Comedian Eric Omondi is not seeking any attention. The comedian just wants Kenyans to know he’s no longer dating Chantal..
Omondi took to social media to announce the breakup and even his fiancee shared that the two had to end their four-year relationship. Kenyans however, insist it’s a publicity stunt and they are not falling for it this time round.
Eric had a sit down with Pulse Magazine and shared why he had the relationship had to end. He insisted that it’s not a stunt.
Here’s the full interview courtesy of SDE.
P: For starters, we hope this is not another prank you are pulling on your many Instagram followers?
Eric: No. The post is not a stunt. It is just crazy how people are going on Instagram and commenting with some saying that “hii ni kipindi” (this is a prank) but it is real. We have called it a day.
P: Why has this happy affair that seemed like it was headed to a happy union hit rock bottom?

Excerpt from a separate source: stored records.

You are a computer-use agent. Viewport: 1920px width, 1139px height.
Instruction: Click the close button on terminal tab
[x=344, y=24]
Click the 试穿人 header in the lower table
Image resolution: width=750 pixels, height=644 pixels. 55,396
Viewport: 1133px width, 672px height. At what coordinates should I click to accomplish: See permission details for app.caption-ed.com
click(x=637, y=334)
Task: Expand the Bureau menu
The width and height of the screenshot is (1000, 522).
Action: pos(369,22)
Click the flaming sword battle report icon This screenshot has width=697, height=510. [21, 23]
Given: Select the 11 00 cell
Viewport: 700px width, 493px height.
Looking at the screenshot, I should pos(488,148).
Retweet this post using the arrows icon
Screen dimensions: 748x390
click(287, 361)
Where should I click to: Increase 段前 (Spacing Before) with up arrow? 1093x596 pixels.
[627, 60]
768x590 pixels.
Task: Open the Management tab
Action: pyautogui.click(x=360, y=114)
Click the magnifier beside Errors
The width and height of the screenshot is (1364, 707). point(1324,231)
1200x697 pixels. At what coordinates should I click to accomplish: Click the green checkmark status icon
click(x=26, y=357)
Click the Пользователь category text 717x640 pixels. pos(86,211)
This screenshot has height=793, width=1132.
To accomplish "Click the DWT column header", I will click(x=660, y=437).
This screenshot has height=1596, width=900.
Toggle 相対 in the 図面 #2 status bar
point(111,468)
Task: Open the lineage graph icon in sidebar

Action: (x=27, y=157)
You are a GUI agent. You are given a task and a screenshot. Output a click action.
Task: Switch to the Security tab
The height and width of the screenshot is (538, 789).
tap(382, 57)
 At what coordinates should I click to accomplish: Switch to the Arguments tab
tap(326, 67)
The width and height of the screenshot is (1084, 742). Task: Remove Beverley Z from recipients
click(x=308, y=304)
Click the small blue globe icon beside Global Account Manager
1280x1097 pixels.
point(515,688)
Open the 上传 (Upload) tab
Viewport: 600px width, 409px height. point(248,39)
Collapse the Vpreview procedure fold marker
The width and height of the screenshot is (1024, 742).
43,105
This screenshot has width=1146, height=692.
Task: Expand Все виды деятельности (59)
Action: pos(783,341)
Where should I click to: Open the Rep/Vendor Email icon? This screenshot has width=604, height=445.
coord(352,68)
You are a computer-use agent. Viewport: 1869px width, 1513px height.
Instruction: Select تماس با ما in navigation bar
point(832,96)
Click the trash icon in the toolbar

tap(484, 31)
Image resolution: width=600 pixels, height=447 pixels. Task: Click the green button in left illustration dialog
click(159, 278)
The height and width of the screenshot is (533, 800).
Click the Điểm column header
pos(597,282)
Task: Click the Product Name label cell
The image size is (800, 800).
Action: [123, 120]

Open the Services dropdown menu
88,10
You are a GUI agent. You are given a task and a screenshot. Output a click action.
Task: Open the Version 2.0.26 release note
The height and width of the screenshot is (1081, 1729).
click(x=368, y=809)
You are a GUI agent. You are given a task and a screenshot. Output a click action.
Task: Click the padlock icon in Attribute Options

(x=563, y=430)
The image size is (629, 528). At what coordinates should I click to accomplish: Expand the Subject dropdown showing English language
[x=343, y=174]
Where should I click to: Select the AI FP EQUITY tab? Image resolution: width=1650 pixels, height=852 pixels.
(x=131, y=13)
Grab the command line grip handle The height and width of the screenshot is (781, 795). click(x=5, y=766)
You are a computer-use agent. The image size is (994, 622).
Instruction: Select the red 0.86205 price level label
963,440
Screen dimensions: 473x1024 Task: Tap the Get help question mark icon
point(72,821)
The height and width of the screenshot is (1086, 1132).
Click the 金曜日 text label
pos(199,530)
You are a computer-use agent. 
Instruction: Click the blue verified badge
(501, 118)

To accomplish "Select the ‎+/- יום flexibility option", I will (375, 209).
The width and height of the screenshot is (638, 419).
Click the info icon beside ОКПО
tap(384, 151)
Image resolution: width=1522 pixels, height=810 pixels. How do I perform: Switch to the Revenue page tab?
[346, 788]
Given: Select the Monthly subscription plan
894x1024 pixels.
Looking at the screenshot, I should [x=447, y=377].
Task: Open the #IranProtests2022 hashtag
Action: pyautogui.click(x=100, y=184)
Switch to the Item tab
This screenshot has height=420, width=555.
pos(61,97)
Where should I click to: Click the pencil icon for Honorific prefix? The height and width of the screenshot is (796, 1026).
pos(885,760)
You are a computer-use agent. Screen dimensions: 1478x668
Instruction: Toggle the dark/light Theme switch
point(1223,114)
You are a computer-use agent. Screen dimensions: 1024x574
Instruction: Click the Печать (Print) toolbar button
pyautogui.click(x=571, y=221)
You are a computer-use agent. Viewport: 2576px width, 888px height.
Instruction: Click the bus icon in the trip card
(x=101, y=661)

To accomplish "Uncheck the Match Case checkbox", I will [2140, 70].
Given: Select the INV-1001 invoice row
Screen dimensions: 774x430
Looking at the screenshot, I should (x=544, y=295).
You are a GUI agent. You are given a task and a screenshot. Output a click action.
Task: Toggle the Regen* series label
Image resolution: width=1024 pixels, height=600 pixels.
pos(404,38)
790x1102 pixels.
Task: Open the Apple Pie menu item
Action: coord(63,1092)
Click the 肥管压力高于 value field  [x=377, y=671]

E: I love Chantal and I know she loves me. She is 21 years and it is four and a half years since we knew each other. We have been trying to handle this matter carefully and I blame myself for the way things have turned. It was time to make this move anyway.
P: What exactly? What caused the rift?
E: Like I said, it has been four and a half years since we started out. Since, we seem not to be making any progress. First of all, Chantal is young and I consider myself a bit old. I feel like I have been a stumbling block for her as my career has been progressing yet, as she committed to make this work, hers has been stagnating.
She has been ensuring that my brand works but what am I doing for her? It is a long-distance relationship because her family lives in Italy and she only comes here for like six months to visit me. I am not growing any younger.
P: Does it mean you were not letting her follow her path?
E: See, thing is that as much as I would let her do that, I don’t think we were getting the space for it. And I blame myself again. She would want to join Emirates and even go to school.
We had this conversation, she would ask that since I am doing comedy, what did I expect her to be doing without a proper base. I would feel that she was idle and that she needed to get somewhere. The only solution was for us to set each other free. I was suffocating Chantal.
P: For how long did the two of you have this “let’s give each other space” discussion?
E: This discussion has taken us three months. Like you know, it is even her birthday on Friday (today) and I had hoped we’d be together but it is now what it is. I am wishing her all the best. I want her to be free, to get on and discover herself. I want her to make decisions without feeling like I am holding her back. That applies to me too. If our paths collide again, then, well and good. If she finds another man and I find another woman, then so be it. But I want everyone to know that Chantal and I love each other so much and that there are no ill-feelings.
P: Would you say, like this was a false dream?
E: Not really. Everything happens for a reason. We have been learning a lot from each other…especially me.
P: Whom can you say is the loser in this break-up; you or her?
E: Clearly I am the loser as much as I feel bad for her. I am getting old. I am the one who would feel like we settled down. She has a whole life ahead of her and I can’t hold her back for my selfish gains.
P: What is that one thing you will always remember her for?
E: Chantal is very mature and very understanding. She respects people, whether she knows them or not. In fact, I am ashamed to say this but Chantal is more mature than I.
P: Do you have any regrets having gotten to a much publicised affair that ends and leaves you looking like you failed?
E: God knows about my insecurities. I realised that I love Chantal so much. I would think that if I let go she’d meet another man and that would hurt. But like I said, if I did that it would be for selfish gains.
P: Her mother was very involved in this too…
E: She is in the picture and knows all about this as we discussed it with her. Remember that I met Chantal through her. She understands and both of them will be in Kenya in a few weeks so I hope we will meet and have a chat.
P: What is the biggest lesson we learn from this?
E: When you feel like it’s time to let go, just let go. Don’t fight.